Giusto quel messaggio, infatti, costituisce il dono che Salemme (qui nelle vesti di Gustavo, un pony express-Babbo Natale) porta - oltre lo spettacolo in sé - a Napoli e, quindi, a tutti noi. Parla, il Poeta, di una Napoli «che non si muove più, ferma nel proprio passato». E che insiste a recitare: «È nobiltà barbona, ricchezza polverosa, / astuzia senza luce. / Non la capisco Napoli, / la perdo tutti i giorni. / E la ritrovo in sogno che ride calma. / Immersa nel suo mare / che frena i colpi di chi le spara al cuore».
Già, è «avvelenato» anche quel che nel gergo degli specialisti si chiama sottotesto, come, d'altronde, in tutte le commedie di Salemme. Ed è proprio il retrogusto amaro che le rende significative al di là dell'impianto farsesco. Ne risulta influenzato pure il versante strettamente comico, che nella circostanza naviga tra le frecciate all'attualità (contro, poniamo, la Mussolini, la Gelmini, «Porta a Porta», i tagli alla cultura) e i richiami alla nostra più emblematica tradizione (vedi la Lavandaia da «Gatta Cenerentola», lo scugnizzo di Gemito, appunto il Poeta, venuto dal Regno delle Due Sicilie, e il Munaciello, incarnati dalle quattro statue che rappresentano la coscienza di Barbara).

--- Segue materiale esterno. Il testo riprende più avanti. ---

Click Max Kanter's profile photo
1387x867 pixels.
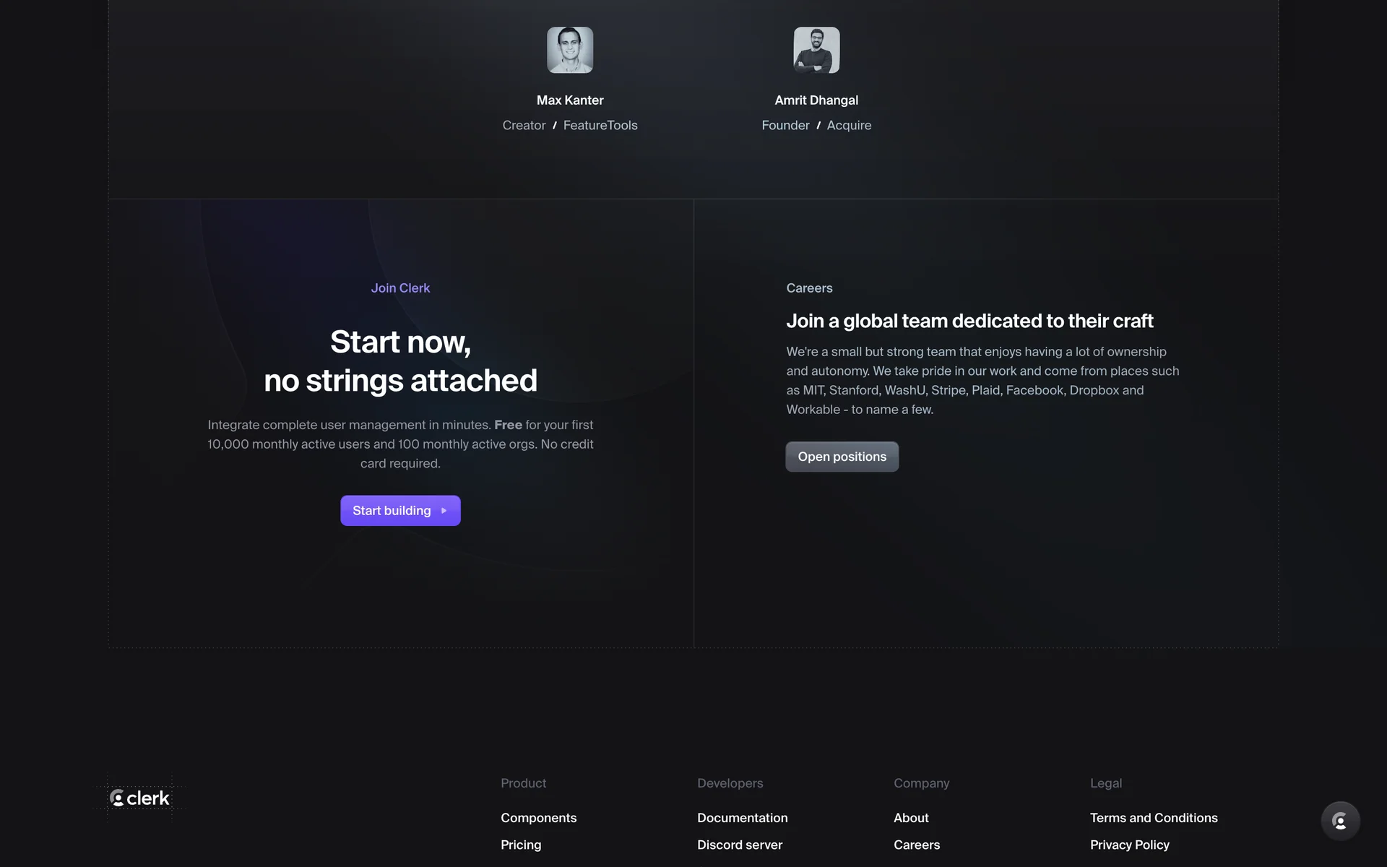tap(570, 50)
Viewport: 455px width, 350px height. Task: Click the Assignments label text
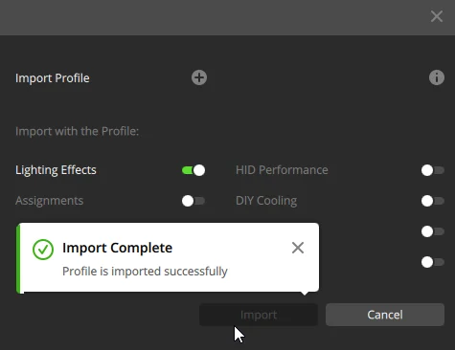click(x=50, y=201)
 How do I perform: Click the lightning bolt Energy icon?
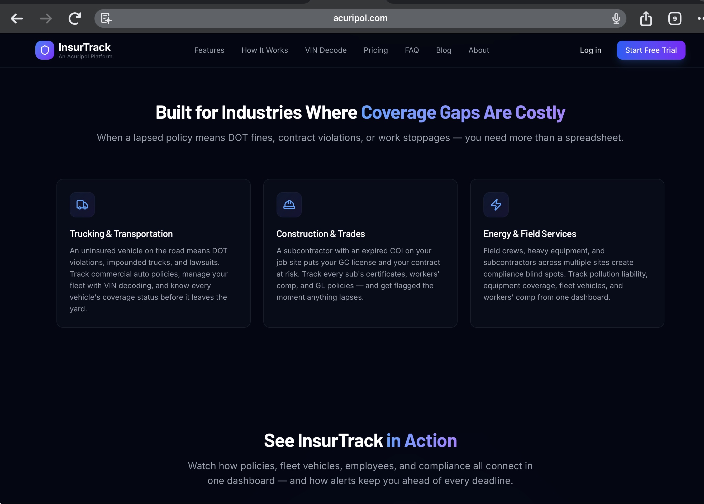pos(495,205)
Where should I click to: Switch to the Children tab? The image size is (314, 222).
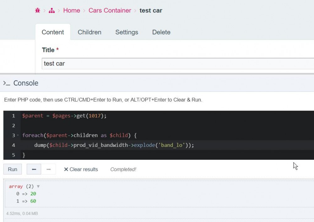(x=89, y=32)

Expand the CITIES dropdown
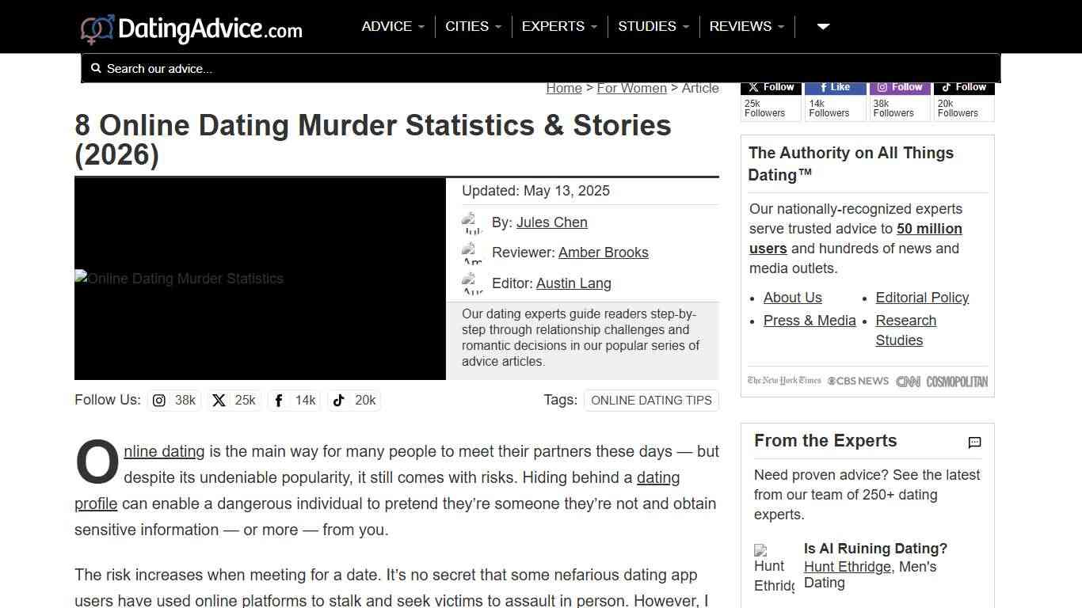click(x=473, y=26)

La forma è quella di una vera e propria commedia musicale, ricca di ben sei canzoni su note di Antonio Boccia e versi dell'autore. Il quale, adottando in quanto regista un ritmo adeguatamente accelerato, in quanto interprete si pone come l'autentico, e inarrestabile e irresistibile, motore dell'azione. Si spende con generosità e impegno assoluti, Vincenzo Salemme: canta, balla un tango con Benedetta Valanzano (Barbara), propone alla ribalta monologhi fuori testo, inscena un happening col pubblico e, naturalmente, scatena le sue inconfondibili tirate a rotta di collo, spinte fino ai limiti dell'iperbole surreale. Vedi, tanto per fare un esempio, l'assolo sull'equivoco tra «indovina» e «'int' 'o vino».
Accanto al mattatore, vanno citati almeno Domenico Aria (il tuttofare Vicedomini), Antonio Guerriero (lo Scugnizzo), Nicola Acunzo (il Munaciello) e Giovanni Ribò (il Poeta). E il resto parla di risate a getto continuo e applausi diluvianti.